The landlord then filed an application with the Landlord and Tenant Board to get the amount outstanding and get rid of the tenants. Suddenly, a cheque for the outstanding amount appeared on condition that the landlord suspend all action. The landlord agreed and accepted the cheque only to have payment on it suspended.
“There is a growing practice by unscrupulous residential tenants to manipulate the law improperly and often dishonestly to enable them to remain in their rented premises for long periods of time without having to pay rent to their landlords,” wrote Superior Court Justice Ted Matlow in his decision.
“It is practice that imposes an unfair hardship on landlords and reflects badly on the civil justice system in Ontario. It calls for the government, the Landlord and Tenant Board, and this court to respond.”
In his reasons for judgment delivered by the Divisional Court in August, Matlow asked for changes to prevent the abuses he finds are increasing. Matlow heard a slew of cases during a five-day period and could have used any of them as an example of his concern, he wrote.
By the time
D’Amico got to Matlow’s court, the tenants, Rony Hitti and Anastassia Adani, still hadn’t paid any of their $3,600 in monthly rent for the Kensington Market-area home they were renting in Toronto. As a result, their total bill had accrued to $25,000. They continued to live in the home.
But it was an appeal by the tenants that brought the matter to court.
In looking to have the tenants evicted, landlord Melissa D’Amico wrote in an affidavit: “If the tenants’ appeal is not dismissed and/or if the tenants do not ultimately pay me the amounts that are outstanding and/or that will become due, I am at significant risk of being ruined financially.”
In her ongoing efforts to collect rent from the pair, D’Amico discovered they were habitual non-paying tenants.

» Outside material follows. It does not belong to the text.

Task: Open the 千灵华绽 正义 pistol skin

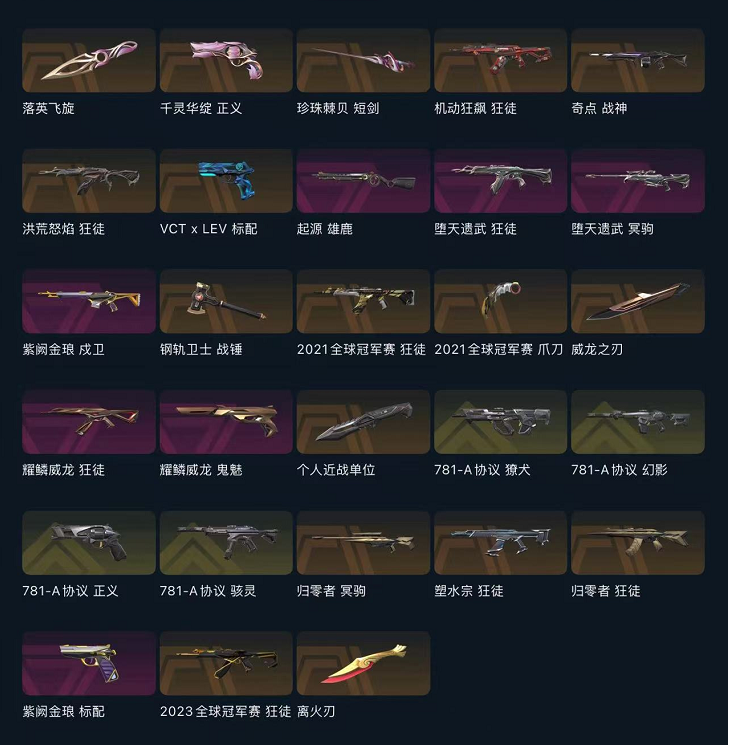Action: click(x=226, y=60)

She found other instances in which they had launched appeals to remain in homes they had paid no rent for. They owed tens of thousands of dollars in rent.

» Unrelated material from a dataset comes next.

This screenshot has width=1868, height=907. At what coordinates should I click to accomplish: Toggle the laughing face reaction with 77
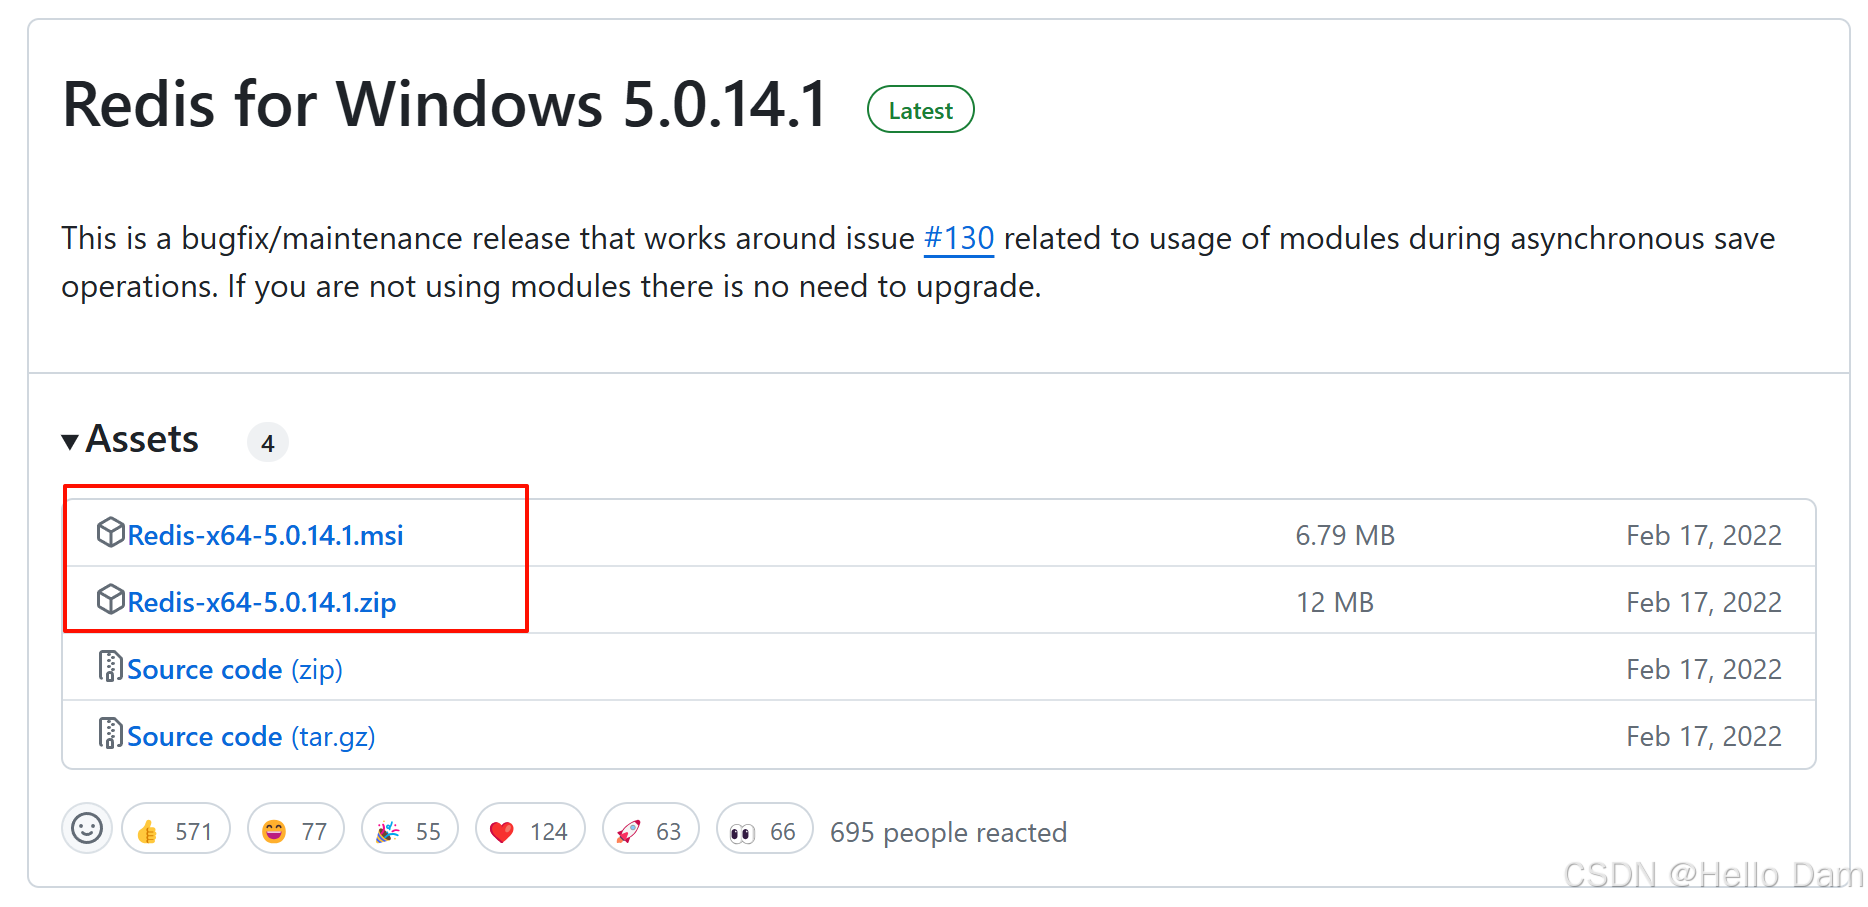pyautogui.click(x=296, y=829)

Matlow didn’t just decide against the tenants. In fact, he described their appeal as “totally devoid of merit, vexatious, and an abuse of process.”
“It is my hope that those in a position to amend the rules of this court will consider this judgment and see fit to restrict the right of appeal in residential landlord and tenant cases and, perhaps, require that leave to appeal be obtained before appeals can be brought,” Matlow concluded.

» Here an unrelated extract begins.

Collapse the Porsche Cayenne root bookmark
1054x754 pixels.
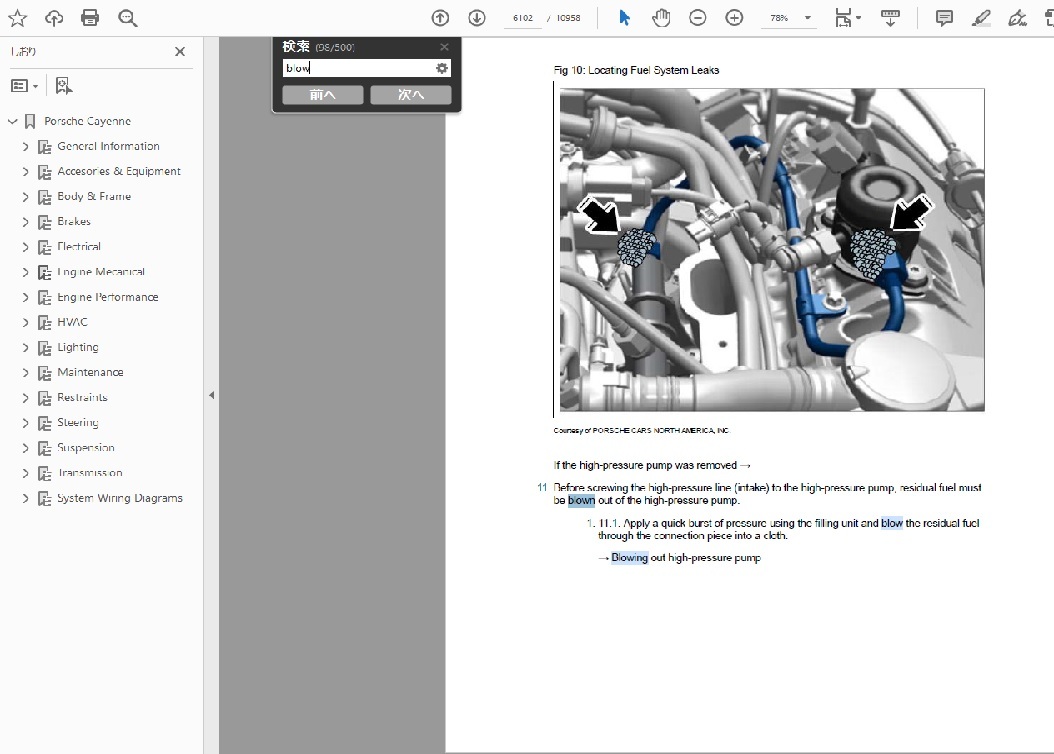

Lawyer Douglas Levitt regularly finds himself in court on behalf of landlords such as D’Amico.
He says changes in legislation originally drafted to protect tenants from landlords are now in order.
“The act was there to address issues . . . created by slum landlords, but you now have slum tenants,” said Levitt of Horlick Levitt Di Lella LLP. “He [Hitti] did a bunch of savvy things to delay the inevitable. Unfortunately, there are unscrupulous tenants who take advantage of the act.”
Levitt believes the judge in this case was struck by the extent to which a tenant would go to obtain rent-free housing.
Levitt points to two areas where the government can improve the process.
For example, the tenants were free to appeal the eviction order as an automatic right. Levitt suggests having tenants apply for leave to appeal could weed out illegitimate claims.
Levitt suggests a change in the process for voiding orders for eviction. Currently, all that’s necessary in some situations is an affidavit from the tenants confirming they’ve paid the rent. But an unscrupulous tenant wouldn’t hesitate to provide false information in an affidavit. Levitt suggests that requiring tenants to pay the outstanding rent to the board would eliminate the ability to void an eviction order by relying on a false affidavit.
Barrie, Ont., lawyer Shari Elliott of Elliott & Elliott has also seen some troubling situations that may be avoidable.
“The first hurdle is to free up your income property so that you can rent it again,” she says.
“The second is to attempt to recover the rent that was not paid. While the legislation provides for recovery like any other cost award, you are left to enforce the order. For a tenant that has not paid their rent, there is not much luck of recovering any money owed.”
For investors in rental properties, Elliott suggests landlords do the basic legwork: check references and previous payments for rentals or do a credit check and secure first and last months’ rent. Make sure the payments go through. Only after the landlords do all of those checks should they hand over the keys.
Elliott also suggests creating a public registry of decisions from the board so that stakeholders such as landlords can check out past cases. A registry might make repeatedly problematic tenants more obvious to landlords.
Ultimately, she says, the priority for landlords in disputes with their tenants is to protect their property.
“What landlords have resorted to is provide a cash incentive for the tenant to leave to assist them with securing a new place to live with a different landlord. The upside to this is you typically avoid the upset tenant and the corresponding damages to your rental unit.”
When landlords identify tenants with a habit of not paying rent, Levitt suggests they act quickly as the system doesn’t move as fast as some would like and provides allowances for renters along the way.
“If they owe you on the first and they don’t pay, you get the ball rolling away,” he says.
“The best advice I can give to landlords is to move as quickly as you can.”